## DESCRIPTION OF THE TASK
Once the line with "Share (496, 591)" is found in the entries below, repeat it and each following line exactly, up to and including the line with "28 (815, 1689)". Add no other lines.

*-*-*

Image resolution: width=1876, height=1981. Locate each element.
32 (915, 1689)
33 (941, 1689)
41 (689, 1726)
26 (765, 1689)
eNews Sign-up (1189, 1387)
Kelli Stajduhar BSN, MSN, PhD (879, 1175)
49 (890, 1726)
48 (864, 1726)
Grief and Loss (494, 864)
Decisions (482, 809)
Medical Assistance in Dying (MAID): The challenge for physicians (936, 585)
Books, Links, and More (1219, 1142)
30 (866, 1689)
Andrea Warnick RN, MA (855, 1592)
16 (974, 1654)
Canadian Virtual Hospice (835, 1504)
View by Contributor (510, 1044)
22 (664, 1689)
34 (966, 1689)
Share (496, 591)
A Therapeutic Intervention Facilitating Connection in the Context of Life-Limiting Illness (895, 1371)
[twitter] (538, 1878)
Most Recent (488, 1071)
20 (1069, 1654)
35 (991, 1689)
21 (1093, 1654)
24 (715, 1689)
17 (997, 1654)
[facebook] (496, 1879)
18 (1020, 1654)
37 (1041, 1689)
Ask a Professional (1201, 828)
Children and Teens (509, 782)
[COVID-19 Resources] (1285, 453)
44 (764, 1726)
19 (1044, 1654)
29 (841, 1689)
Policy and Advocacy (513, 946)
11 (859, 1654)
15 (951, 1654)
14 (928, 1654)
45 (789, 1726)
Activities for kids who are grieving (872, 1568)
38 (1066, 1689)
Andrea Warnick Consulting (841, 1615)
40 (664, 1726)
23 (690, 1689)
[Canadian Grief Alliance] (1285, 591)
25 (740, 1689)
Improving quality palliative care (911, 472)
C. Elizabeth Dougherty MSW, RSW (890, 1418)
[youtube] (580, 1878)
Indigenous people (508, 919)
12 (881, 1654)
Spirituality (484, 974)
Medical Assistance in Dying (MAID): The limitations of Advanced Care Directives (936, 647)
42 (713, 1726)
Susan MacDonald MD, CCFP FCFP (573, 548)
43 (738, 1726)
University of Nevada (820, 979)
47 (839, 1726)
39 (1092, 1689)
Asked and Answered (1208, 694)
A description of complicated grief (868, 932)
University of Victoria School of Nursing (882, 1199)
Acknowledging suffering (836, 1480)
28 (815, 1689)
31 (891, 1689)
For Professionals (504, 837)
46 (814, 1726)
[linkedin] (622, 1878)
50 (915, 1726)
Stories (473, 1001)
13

*-*-*

## COMPLETED TASK
Share (496, 591)
A Therapeutic Intervention Facilitating Connection in the Context of Life-Limiting Illness (895, 1371)
[twitter] (538, 1878)
Most Recent (488, 1071)
20 (1069, 1654)
35 (991, 1689)
21 (1093, 1654)
24 (715, 1689)
17 (997, 1654)
[facebook] (496, 1879)
18 (1020, 1654)
37 (1041, 1689)
Ask a Professional (1201, 828)
Children and Teens (509, 782)
[COVID-19 Resources] (1285, 453)
44 (764, 1726)
19 (1044, 1654)
29 (841, 1689)
Policy and Advocacy (513, 946)
11 (859, 1654)
15 (951, 1654)
14 (928, 1654)
45 (789, 1726)
Activities for kids who are grieving (872, 1568)
38 (1066, 1689)
Andrea Warnick Consulting (841, 1615)
40 (664, 1726)
23 (690, 1689)
[Canadian Grief Alliance] (1285, 591)
25 (740, 1689)
Improving quality palliative care (911, 472)
C. Elizabeth Dougherty MSW, RSW (890, 1418)
[youtube] (580, 1878)
Indigenous people (508, 919)
12 (881, 1654)
Spirituality (484, 974)
Medical Assistance in Dying (MAID): The limitations of Advanced Care Directives (936, 647)
42 (713, 1726)
Susan MacDonald MD, CCFP FCFP (573, 548)
43 (738, 1726)
University of Nevada (820, 979)
47 (839, 1726)
39 (1092, 1689)
Asked and Answered (1208, 694)
A description of complicated grief (868, 932)
University of Victoria School of Nursing (882, 1199)
Acknowledging suffering (836, 1480)
28 (815, 1689)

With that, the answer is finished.